Professional operators were recruited and sent around the world and in France to photograph (color) and film (the movement) as evidence “aspects, practices and modes of human activity, including the fatal disappearance is only a matter of time.” Among them, the photographer Stéphane Passet conducted between 1912 and 1914, several trips to China, Mongolia and in the British Raj (India and Pakistan), yielding several thousand Autochromes and movies on the people and customs of these country. At the same time Kahn sent his operators, including Augustus Leon, to Scandinavia and more than twenty European countries on the eve of the Great War. Kahn’s photographers began documenting France in 1914, just days before the outbreak of World War I, and by liaising with the military managed to record both the devastation of war, and the struggle to continue everyday life and agricultural work. Other parts of France are not forgotten either, Kahn sending Brittany operators to take monochromes from 1909 – 1931. In 1926 and 1927, it was to Japan that he sends an operator, Roger Dumas.
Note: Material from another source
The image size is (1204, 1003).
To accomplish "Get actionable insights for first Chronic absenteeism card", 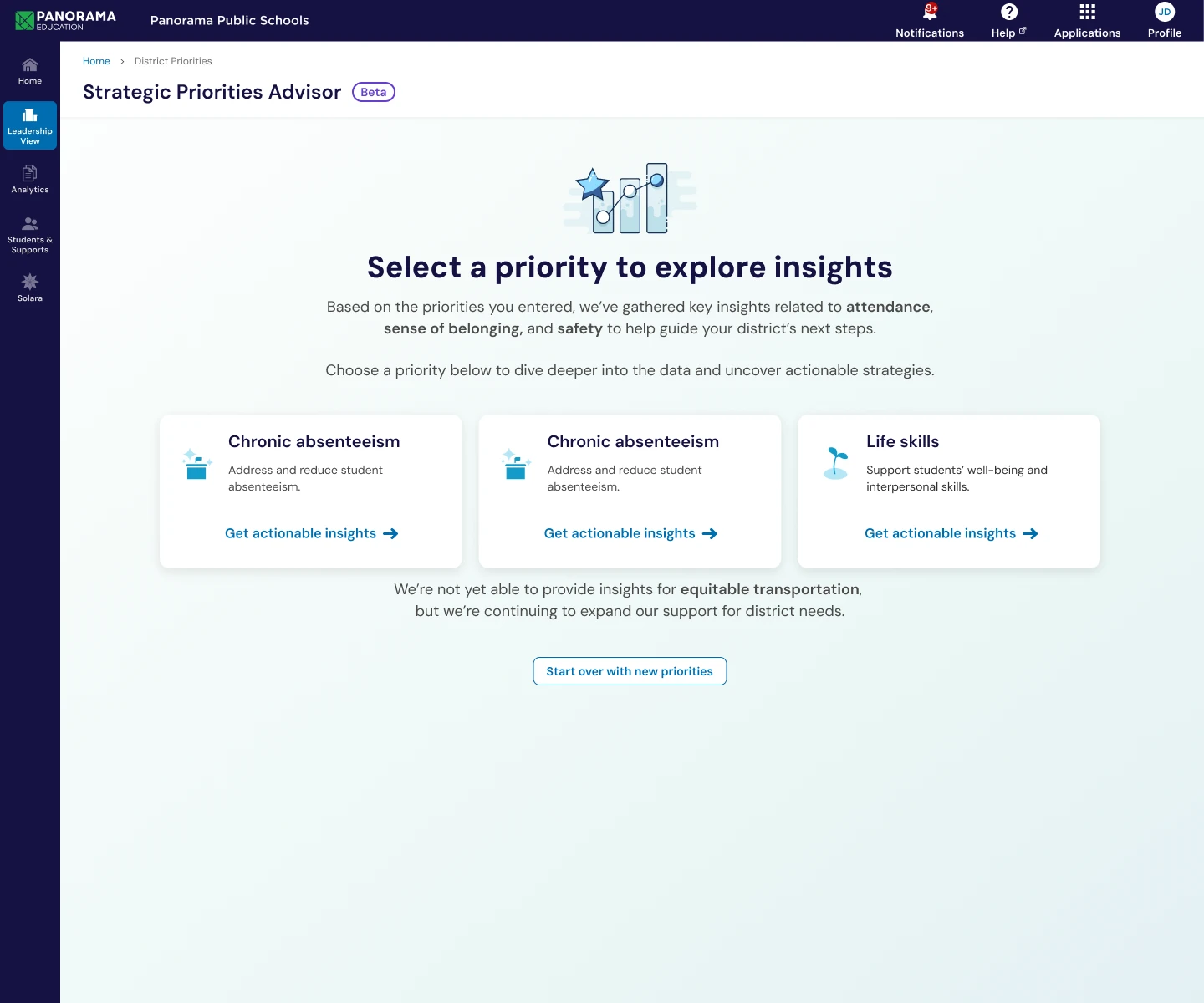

Between 1909 and 1931 they collected 72,000 colour photographs and 183,000 meters of film. These form a unique historical record of 50 countries, known as The Archives of the Planet. Between 1909 and 1931, it is thus some 72,000 autochrome (first global fund of early color photography), 4000 black-and-white, and a hundred hours of footage that will be reported from fifty country. These images are the iconographic side of a large documentation project that will take other forms (publications, documentation centers, etc.) and whose goal is a better understanding of other nations for a better deal in order to prevent conflicts. The images are also projected for this purpose to the guests, often prestigious people from around the world, as well as in higher education structures.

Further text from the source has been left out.